## Importing Libraries

In [13]:
from __future__ import unicode_literals, print_function, division
from io import open
import unicodedata
import string
import re
import random
import numpy as np
import _pickle as pickle
import gc
import torch
import torch.nn as nn
from torch.autograd import Variable
from torch import optim
import torch.nn.functional as torch_func

## Importing articles and vector dictionary

In [3]:
with open('final_dump_700k.p', 'rb') as fp:
    articles= pickle.load(fp)

with open('google_dict_700k.p', 'rb') as fp:
    embed= pickle.load(fp)


In [6]:
wordvec=embed[0]
idx2word=embed[1]
word2idx=embed[2]

## Creating Pairs

In [7]:
pairs=[]
for i in range(len(articles['desc'])):
    pairs.append((articles['desc'][i],articles['head'][i]))

## Defining Encoder Parameters and Foward Pass

In [8]:
class encoder(nn.Module):
    def __init__(self, input_size, hidden_size, LSTM_layers=4):
        super(encoder, self).__init__()
        self.LSTM_layers = LSTM_layers
        self.hidden_size = hidden_size
        self.embedding= nn.Embedding(input_size, hidden_size)
        # pretrained_weight is a numpy matrix of shape (num_embeddings, embedding_dim)
        self.embedding.weight.data.copy_(torch.from_numpy(wordvec))
        self.embedding.weight.requires_grad = False
        self.gru = nn.GRU(hidden_size, hidden_size)

    def forward(self, input_word, hidden):
        output= self.embedding(input_word).view(1,1,-1)
        for i in range(self.LSTM_layers):
            output, hidden = self.gru(output, hidden)
        return output, hidden

    def initHidden(self):
        result = Variable(torch.zeros(1, 1, self.hidden_size)).cuda()

## Defining Decoder Parameters and Foward Pass

In [11]:
class decoder(nn.Module):
    def __init__(self, hidden_size, output_size, LSTM_layers=4):
        super(decoder, self).__init__()
        self.hidden_size = hidden_size
        self.output_size = output_size
        self.LSTM_layers = LSTM_layers
        self.embedding= nn.Embedding(self.output_size, self.hidden_size)
        # pretrained_weight is a numpy matrix of shape (num_embeddings, embedding_dim)
        self.embedding.weight.data.copy_(torch.from_numpy(wordvec))
        self.embedding.weight.requires_grad = False
        # max length of input or output=50
        self.attn = nn.Linear(self.hidden_size*2, 50)
        self.attn_combine = nn.Linear(self.hidden_size*2, self.hidden_size)
        self.dropout = nn.Dropout(0.1)
        self.gru = nn.GRU(self.hidden_size, self.hidden_size)
        self.out = nn.Linear(self.hidden_size, self.output_size)
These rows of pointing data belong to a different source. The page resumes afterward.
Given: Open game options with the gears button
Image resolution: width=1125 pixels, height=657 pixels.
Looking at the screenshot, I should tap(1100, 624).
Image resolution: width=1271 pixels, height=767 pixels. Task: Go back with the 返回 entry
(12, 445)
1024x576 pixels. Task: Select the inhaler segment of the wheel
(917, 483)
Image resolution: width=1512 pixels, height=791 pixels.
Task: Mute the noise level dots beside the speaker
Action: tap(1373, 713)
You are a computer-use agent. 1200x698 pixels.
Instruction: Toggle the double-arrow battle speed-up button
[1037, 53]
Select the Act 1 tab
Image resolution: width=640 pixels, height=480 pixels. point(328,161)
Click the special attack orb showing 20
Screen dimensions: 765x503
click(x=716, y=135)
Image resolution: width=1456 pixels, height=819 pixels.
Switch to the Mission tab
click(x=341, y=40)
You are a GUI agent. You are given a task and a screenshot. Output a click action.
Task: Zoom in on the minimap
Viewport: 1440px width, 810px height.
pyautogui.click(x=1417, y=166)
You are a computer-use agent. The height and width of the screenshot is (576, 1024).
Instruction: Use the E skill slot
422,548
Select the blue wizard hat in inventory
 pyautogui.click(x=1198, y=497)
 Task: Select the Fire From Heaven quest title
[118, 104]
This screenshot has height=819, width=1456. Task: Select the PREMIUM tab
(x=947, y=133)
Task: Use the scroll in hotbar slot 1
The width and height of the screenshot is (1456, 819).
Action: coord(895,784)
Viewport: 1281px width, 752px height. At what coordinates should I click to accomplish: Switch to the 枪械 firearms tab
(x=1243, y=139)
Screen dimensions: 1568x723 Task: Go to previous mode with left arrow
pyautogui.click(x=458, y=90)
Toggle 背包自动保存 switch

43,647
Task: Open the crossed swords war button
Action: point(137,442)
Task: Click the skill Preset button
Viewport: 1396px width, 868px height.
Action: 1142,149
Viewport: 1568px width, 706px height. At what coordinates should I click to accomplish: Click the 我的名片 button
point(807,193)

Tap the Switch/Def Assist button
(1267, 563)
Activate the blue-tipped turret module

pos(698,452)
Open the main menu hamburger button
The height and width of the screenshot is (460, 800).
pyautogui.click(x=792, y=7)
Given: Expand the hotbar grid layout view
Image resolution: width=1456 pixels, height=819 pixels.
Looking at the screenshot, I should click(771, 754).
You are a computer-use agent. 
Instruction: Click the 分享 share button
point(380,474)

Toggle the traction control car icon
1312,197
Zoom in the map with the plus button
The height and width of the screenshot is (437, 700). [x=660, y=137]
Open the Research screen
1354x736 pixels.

    def forward(self, input, hidden, encoder_output, encoder_outputs):
        embedded = self.embedding(input).view(1,1,-1)
        embedded = self.dropout(embedded)
        attn_weights = func_torch.softmax(self.attn(torch.cat((embedded[0], hidden[0]), 1)))
        attn_applied = torch.bmm(attn_weights.unsqueeze(0),encoder_outputs.unsqueeze(0))
        output = torch.cat((embedded[0], attn_applied[0]), 1)
        output = self.attn_combine(output).unsqueeze(0)

        for i in range(self.LSTM_layers):
            output = func_torch.relu(output)
            output, hidden = self.gru(output, hidden)

        output = torch_func.log_softmax(self.out(output[0]))
        return output, hidden, attn_weights

    def initHidden(self):
        result = Variable(torch.zeros(1, 1, self.hidden_size)).cuda()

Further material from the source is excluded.